Nach sechzig turbulenten Ehejahren versammeln Evelyn und Joseph ihre Familie in dem wunderschönen alten Haus am Strand. Denn Evelyn hat eine erschütternde Diagnose erhalten, und Joseph will nicht ohne sie sein. Während alle unter Schock stehen, lassen die beiden ihre Liebe Revue passieren – die glücklichen Anfänge, aber auch die schwierigen Zeiten. Doch als Evelyns Zustand sich verschlechtert, stehen die beiden vor der schwersten Entscheidung ihres Lebens: Wie soll ihre Geschichte enden? 

Rezension

Evelyn und Joseph sind seit über 50 Jahren verheiratet, als sie ihren drei erwachsenen Kindern offenbaren, dass sie sich im nächsten Jahr das Leben nehmen werden. Evelyn ist an Parkinson erkrankt und möchte kein Pflegefall werden, Joseph kann nicht ohne seine geliebte Frau leben. 
Jane, Thomas und Violet sind entsetzt und können zunächst kein Verständnis für die Entscheidung ihrer Eltern aufbringen. 
Evelyn und Joseph blicken zurück auf ihr gemeinsames Leben - auf glückliche, aber auch auf schwere Tage. 

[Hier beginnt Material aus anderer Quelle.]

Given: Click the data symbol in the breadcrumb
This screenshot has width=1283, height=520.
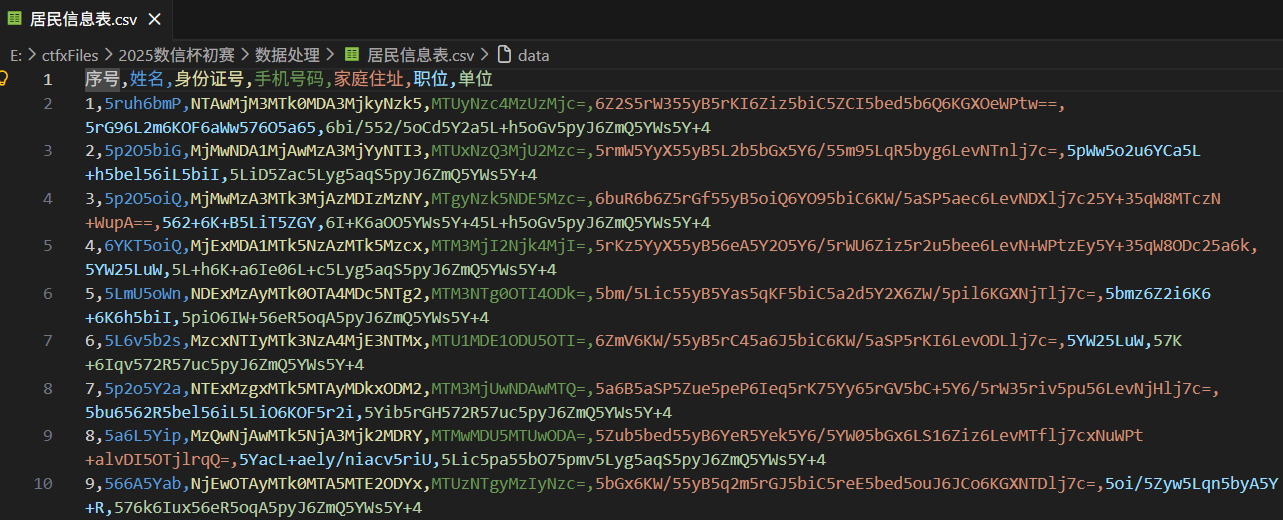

Der Roman handelt in der Gegenwart von Juni 2001 bis Juni 2002 und schildert in Rückblenden das gemeinsame Leben von Evelyn und Joseph. Die Kapitel zwischen Gegenwart und Vergangenheit wechseln sich ab und sind aus unterschiedlichen Perspektiven geschildert. 

Die Vergangenheit beginnt im Jahr 1941, als sich Evelyn und Joseph nach einer gemeinsam verbachten Kindheit verlieben. Durch einzelne chronologisch erzählte Episoden erhält man einen Einblick in ihre Ehe und ihr Familienleben. In der Gegenwart gibt es neben den Sichtweisen von Evelyn und Joseph auch die ihrer Kinder. 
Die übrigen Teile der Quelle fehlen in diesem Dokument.